When a wheel is out of balance, at high speed it will oscillate on the axle. Unbalanced tires can make for a lot of vibration and even a dangerous ride. Fortunately, there are plenty of tools out there for getting your tires in check, including wheel balancers. Let’s take a look at how wheel balancers can help your tires and whether they really work or not.

What Are Wheel Balancers? 

Before learning if wheel balancers balance tires, you’ll first need to know what they are.

Wheel balancing is an essential process for vehicles. When done correctly, the tire’s weight and components of the entire wheel assembly will spin smoothly at high speeds. You will have an equal weight distribution for both tires, ensuring that when you turn your steering wheel, it will respond smoothly without any jittery movements or slips.

Weights vs Balance Beads

Types of Wheel Balancing Methods

There are several wheel balancers to choose from, with the most traditional method being a balancing machine at a tire shop. Other methods include road force balancing, tire balancing beads, and wheel weights.

A wheel balancing machine requires the wheel to be on a spindle, and the apparatus spins the wheel to determine the heaviest point and where to place balancing beads to keep the wheels’ weights distributed equally.

Road force balancing is another method combined with tire balancing machines. Along with spinning the wheels, road force balancers measure each tire with rollers to match the differences in each tire. Points on the tire need to match and line up to where the valve stem goes to maintain equal weight and pressure along the tire, as no two tires are ever precisely the same. This method is match mounting and allows tires to match together and balance as close as possible, keeping them balanced.

Wheel weights are generally attached to the sides of your tires. As mentioned earlier, no two tires are the same, including new tires. There are always slight deviations, and placing weights on the tires’ rims helps balance those deviations, giving you a smooth ride.

Tray of wheel weights for balancing tires
Wheel weights are commonly used to balance tires.

Tire balancing beads are tiny pieces of tempered glass or ceramic that keep your tires from vibrating. They are dynamic and move all the time so they do not actually balance the tire at rest. In fact, if you put a wheel with beads in it on a balancing machine it will read very out of balance.

The beads spread themselves around the inside of the tire. As speeds increase and vibrations kick in, they’ll stay put where needed most, so you won’t have any issues with balance.

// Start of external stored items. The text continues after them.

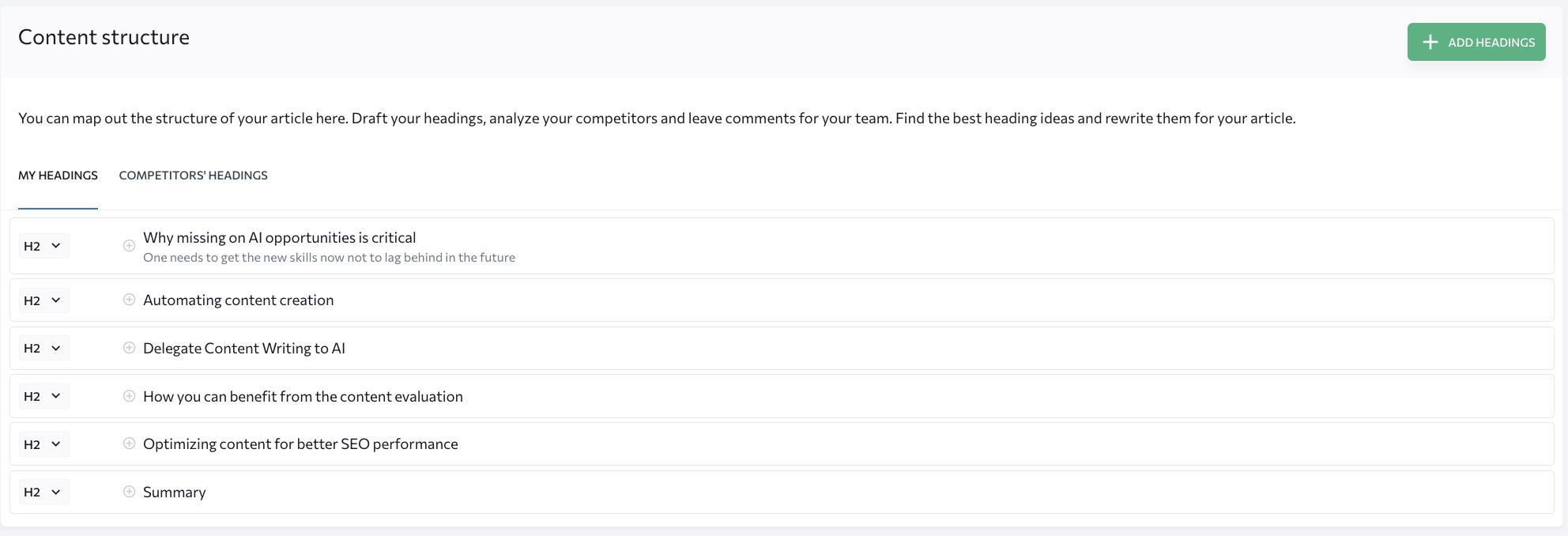Click plus icon beside 'Summary' heading
This screenshot has width=1568, height=536.
(129, 492)
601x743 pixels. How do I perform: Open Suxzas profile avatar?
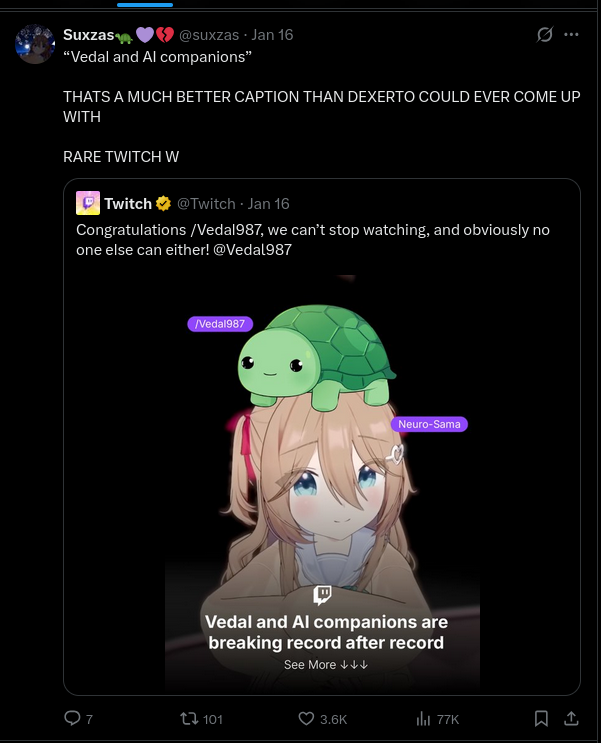coord(35,44)
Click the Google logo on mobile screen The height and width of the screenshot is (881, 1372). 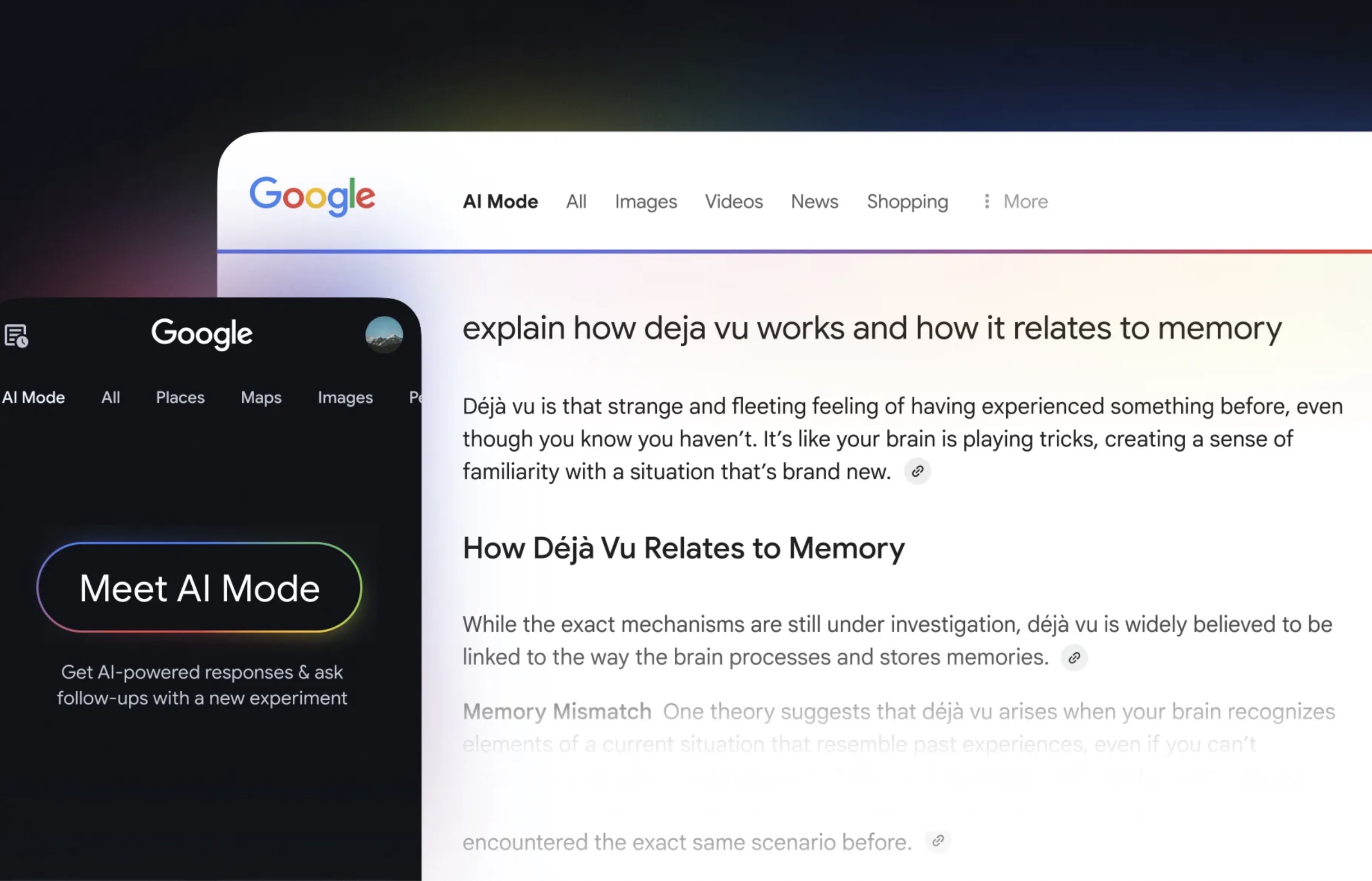click(200, 334)
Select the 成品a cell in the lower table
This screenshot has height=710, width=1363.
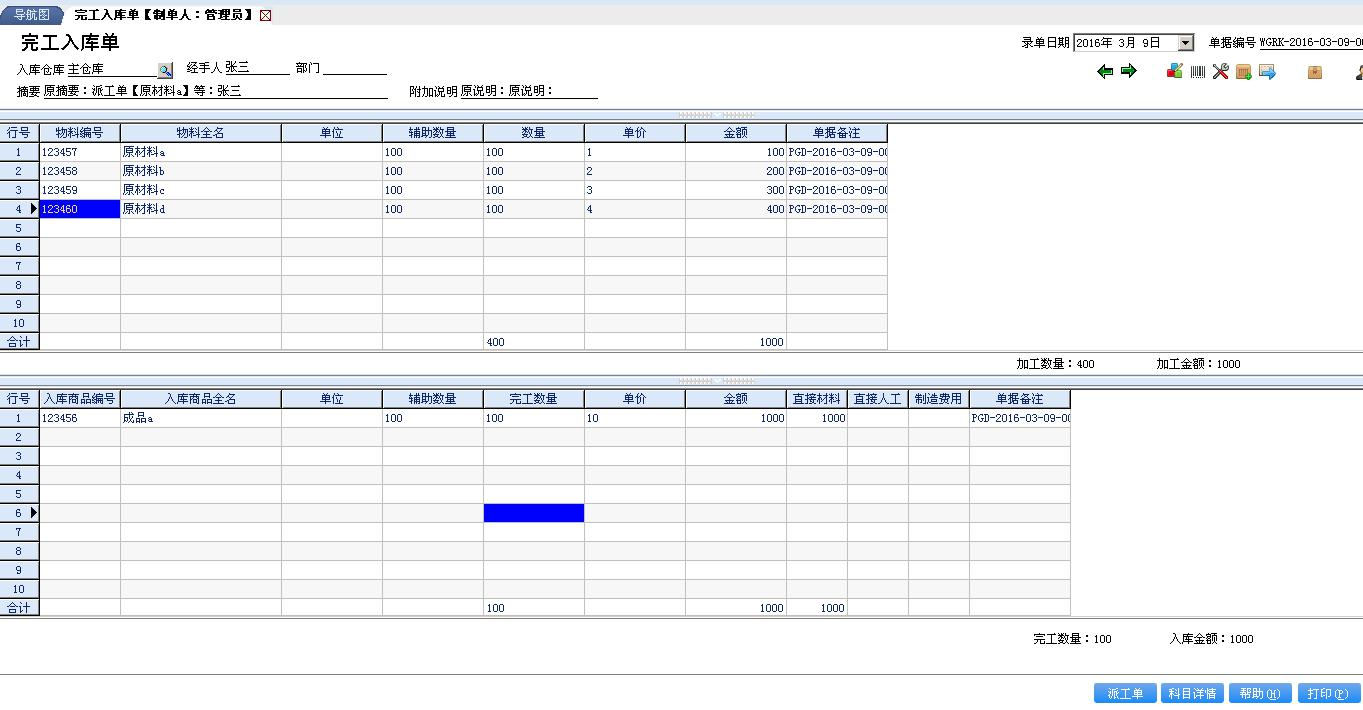pyautogui.click(x=200, y=418)
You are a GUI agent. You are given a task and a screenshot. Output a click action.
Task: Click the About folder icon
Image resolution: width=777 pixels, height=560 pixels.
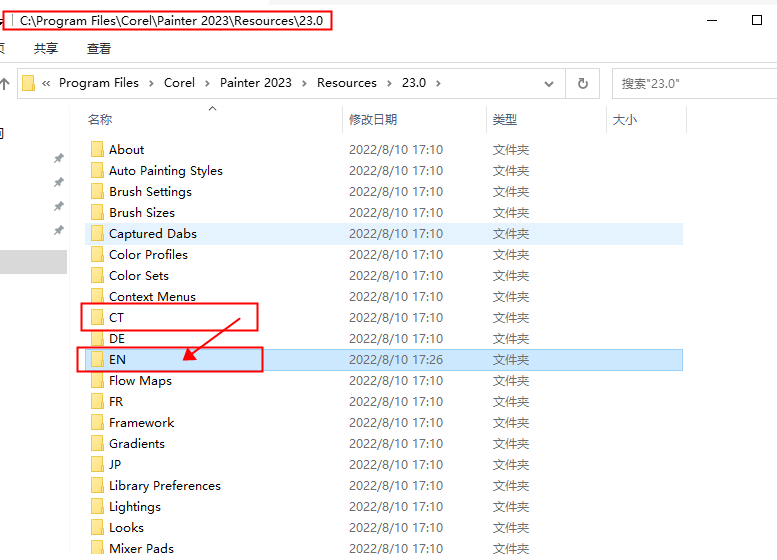tap(97, 150)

Balancing beads can be run inside the tire itself or inside rings that are mounted to the hub.

Are balancing beads the right choice for your tires? Check out our deep dive on Tire Balancing Beads and Automatic Tire Balancers to find out.

What Is the Best Wheel Balancing Method?

So, what is the best method to use? As with anything, asking for the best way is bound to get you several different opinions, and tire balancing methods are no different. Some mechanics say weights are best, while others don’t like weights at all.

We have used both methods on many different vehicles and can confirm they both work. Our preference is to use weights on most normal cars and trucks that operate mostly on the street. For off-road vehicles that still travel the highway beads are a better option. This is because weights typically have a harder time balancing these tires, and they are more prone to changes. Mud, rocks, snow or damaged tread can cause changes in balance that the beads will adjust for on the fly.

Tire Balancing Beads
Tire balancing beads are small ceramic beads that spin around inside your tire to help it remain balanced.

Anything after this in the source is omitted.